I visit National Review Online’s The Corner often.  Some of the regular posters like Victor Davis Hanson, Mark Steyn, and Kathryn Jean Lopez are without peer.  Quite a few of them are excellent most of the time, but have a little bit of that country club, neo-con, RINO thing going.  That would include Stanley Kurtz, Jonah Goldberg, and Jim Geraghty.  The thing about the second group is the so often write great stuff that, when they hit a sour note, it grates more than it would if they were not such stellar writers.  Then there are the writers like Ramesh Ponnuru and John Derbyshire who I really wanted to like and kept reading way longer than their material warranted, although Derbyshire has had a few good articles on educational pretension, more than you can say for Ponnuru.  At any rate, Mark Kirkorian was not really on my radar as a distinct personality until today.  He has been one of those authors I knew I had read before, but his writing never made such a strong impression on me that I associated him with any topic in particular.  That is, until now. 
Kirkorian posted an article that is just wrong on many, many levels.  It is profoundly ignorant to say “the attack had nothing to do with drugs (the perpetrators were with a protection racket) and nothing to do with guns (they used gasoline bombs).”  It turns out that the perpetrators of the firebombing were members of the Zeta Drug Cartel and they carried guns into the casino when they went in to firebomb it.

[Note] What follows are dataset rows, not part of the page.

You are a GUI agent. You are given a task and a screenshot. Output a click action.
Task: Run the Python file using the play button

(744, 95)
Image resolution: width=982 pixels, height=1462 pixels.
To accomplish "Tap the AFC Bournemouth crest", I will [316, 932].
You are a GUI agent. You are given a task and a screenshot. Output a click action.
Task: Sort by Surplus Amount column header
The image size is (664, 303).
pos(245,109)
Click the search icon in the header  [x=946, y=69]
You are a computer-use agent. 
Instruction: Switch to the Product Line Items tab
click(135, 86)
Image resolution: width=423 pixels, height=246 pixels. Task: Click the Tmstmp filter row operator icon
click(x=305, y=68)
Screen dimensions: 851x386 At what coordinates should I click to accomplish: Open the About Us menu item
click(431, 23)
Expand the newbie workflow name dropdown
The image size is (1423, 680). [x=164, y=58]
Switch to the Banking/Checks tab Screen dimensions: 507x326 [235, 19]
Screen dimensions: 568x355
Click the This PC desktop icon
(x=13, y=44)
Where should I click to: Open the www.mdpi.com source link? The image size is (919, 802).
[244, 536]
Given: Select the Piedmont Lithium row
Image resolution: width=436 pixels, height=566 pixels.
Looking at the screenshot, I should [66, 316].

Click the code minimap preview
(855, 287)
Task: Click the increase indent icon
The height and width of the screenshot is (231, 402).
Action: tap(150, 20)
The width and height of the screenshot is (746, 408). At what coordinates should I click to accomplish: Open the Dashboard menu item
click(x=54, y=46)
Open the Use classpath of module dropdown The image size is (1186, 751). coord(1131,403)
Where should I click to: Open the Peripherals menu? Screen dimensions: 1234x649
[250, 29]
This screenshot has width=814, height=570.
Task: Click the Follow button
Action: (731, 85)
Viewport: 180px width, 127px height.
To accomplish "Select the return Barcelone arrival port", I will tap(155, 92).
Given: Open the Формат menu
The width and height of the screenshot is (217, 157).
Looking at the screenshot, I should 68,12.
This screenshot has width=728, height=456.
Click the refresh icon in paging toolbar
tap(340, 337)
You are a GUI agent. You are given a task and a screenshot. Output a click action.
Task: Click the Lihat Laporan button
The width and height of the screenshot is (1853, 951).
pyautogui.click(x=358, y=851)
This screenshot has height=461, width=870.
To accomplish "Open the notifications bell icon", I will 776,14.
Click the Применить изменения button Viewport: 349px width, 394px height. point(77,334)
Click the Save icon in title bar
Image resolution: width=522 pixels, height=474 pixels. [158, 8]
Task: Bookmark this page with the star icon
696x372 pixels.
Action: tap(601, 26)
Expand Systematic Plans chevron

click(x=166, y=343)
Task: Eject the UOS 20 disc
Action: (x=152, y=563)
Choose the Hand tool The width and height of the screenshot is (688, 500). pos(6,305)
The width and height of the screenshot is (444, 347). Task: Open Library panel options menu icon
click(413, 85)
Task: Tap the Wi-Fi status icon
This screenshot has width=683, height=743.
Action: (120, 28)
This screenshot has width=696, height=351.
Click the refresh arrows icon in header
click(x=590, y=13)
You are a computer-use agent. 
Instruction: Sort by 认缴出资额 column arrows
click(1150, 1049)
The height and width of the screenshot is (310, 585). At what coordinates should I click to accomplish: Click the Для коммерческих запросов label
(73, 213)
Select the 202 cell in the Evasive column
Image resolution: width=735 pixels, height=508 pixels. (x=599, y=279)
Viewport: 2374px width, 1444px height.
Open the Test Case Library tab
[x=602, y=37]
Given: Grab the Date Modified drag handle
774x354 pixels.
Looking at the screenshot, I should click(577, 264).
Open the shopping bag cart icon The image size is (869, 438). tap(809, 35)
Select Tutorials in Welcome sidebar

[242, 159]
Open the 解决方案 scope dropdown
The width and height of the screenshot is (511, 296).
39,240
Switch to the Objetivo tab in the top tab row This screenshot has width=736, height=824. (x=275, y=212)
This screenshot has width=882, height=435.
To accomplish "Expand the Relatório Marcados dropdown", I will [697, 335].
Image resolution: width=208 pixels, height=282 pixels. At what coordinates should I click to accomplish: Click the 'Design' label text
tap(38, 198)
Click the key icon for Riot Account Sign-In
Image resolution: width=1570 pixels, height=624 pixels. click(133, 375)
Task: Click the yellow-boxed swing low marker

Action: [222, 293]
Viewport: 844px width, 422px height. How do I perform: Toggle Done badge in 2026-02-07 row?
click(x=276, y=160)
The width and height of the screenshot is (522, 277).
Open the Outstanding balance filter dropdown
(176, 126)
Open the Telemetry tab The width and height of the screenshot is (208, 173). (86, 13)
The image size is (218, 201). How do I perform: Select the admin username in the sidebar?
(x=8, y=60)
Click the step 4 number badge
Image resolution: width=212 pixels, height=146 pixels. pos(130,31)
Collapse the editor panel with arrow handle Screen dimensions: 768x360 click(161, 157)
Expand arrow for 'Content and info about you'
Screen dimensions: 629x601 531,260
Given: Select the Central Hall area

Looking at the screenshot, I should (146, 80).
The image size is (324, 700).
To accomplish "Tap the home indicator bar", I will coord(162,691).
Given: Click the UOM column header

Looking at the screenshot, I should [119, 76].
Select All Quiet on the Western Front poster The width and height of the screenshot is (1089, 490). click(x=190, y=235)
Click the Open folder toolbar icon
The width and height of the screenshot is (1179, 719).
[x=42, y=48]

In Felipe Calderon, Mexico has the best president they have had in many years, possibly ever.  He is in an ugly situation.  In the speech Kirkorian cites, Calderon accepts culpability for Mexico’s part in this, but the fact of the matter is that drug consumption in the U.S. drives much of the insidious violence in Monterrey, the beautiful colonial city where the attack took place.  The drug cartels are in Monterrey for its proximity to the U.S. markets and because they launder a LOT of their dirty, drug money in Texas.  What does the American government do?  They send powerful weapons to the drug cartels that are used to murder not only innocent Mexicans, but innocent Americans including a Federal Border Patrol Agent.  Calderon is doing everything within his power to get Mexico’s problem under control; why can’t we prosecute those people in the American government who are selling guns to the bad guys.  In addition to that, there are many reasons to deal with our drug problem here in the U.S. than just to help Mexico.  William F. Buckley, Jr. was flat wrong about drugs.  Drug legalization is just wrong.  If drug addiction is harmful to society, and it is, we should do everything we can to stop it, but that is another topic for another day.

Mexico has its problems, but they are fighting for their lives right now and they are is our neighbor and our friend.  We talk to people on Skype everyday who live in the middle of what was the most peaceful and prosperous large city in Mexico just a few years ago.  We SHOULD help them, not write sanctimonious letters about the evils of Mexico.  We used to be able to go to Mexico to visit our children’s grandparents.  A couple of weeks ago, a man was pushed out of a car onto his knees, shot in the back of the head, and left in the middle of the street, a couple of houses down from those grandparents.  There are too many horrifically violent stories to tell that have directly involved our friends and family in Monterrey including home invasions, a murder, armed robberies, kidnappings, and on and on.  These are the kinds of things that are perpetrated by the drug cartels.  Our insatiable appetite for drugs is a big link in the chain.  Good people on the street on both sides of the border know that this is a problem that belongs to all North Americans, even those in drug addled Canada.

Update:  ATF chief steps down because of the guns to Mexican drug cartels scandal.  The claims of Mark Kirkorian in his shameful article appear even more scurrilous now.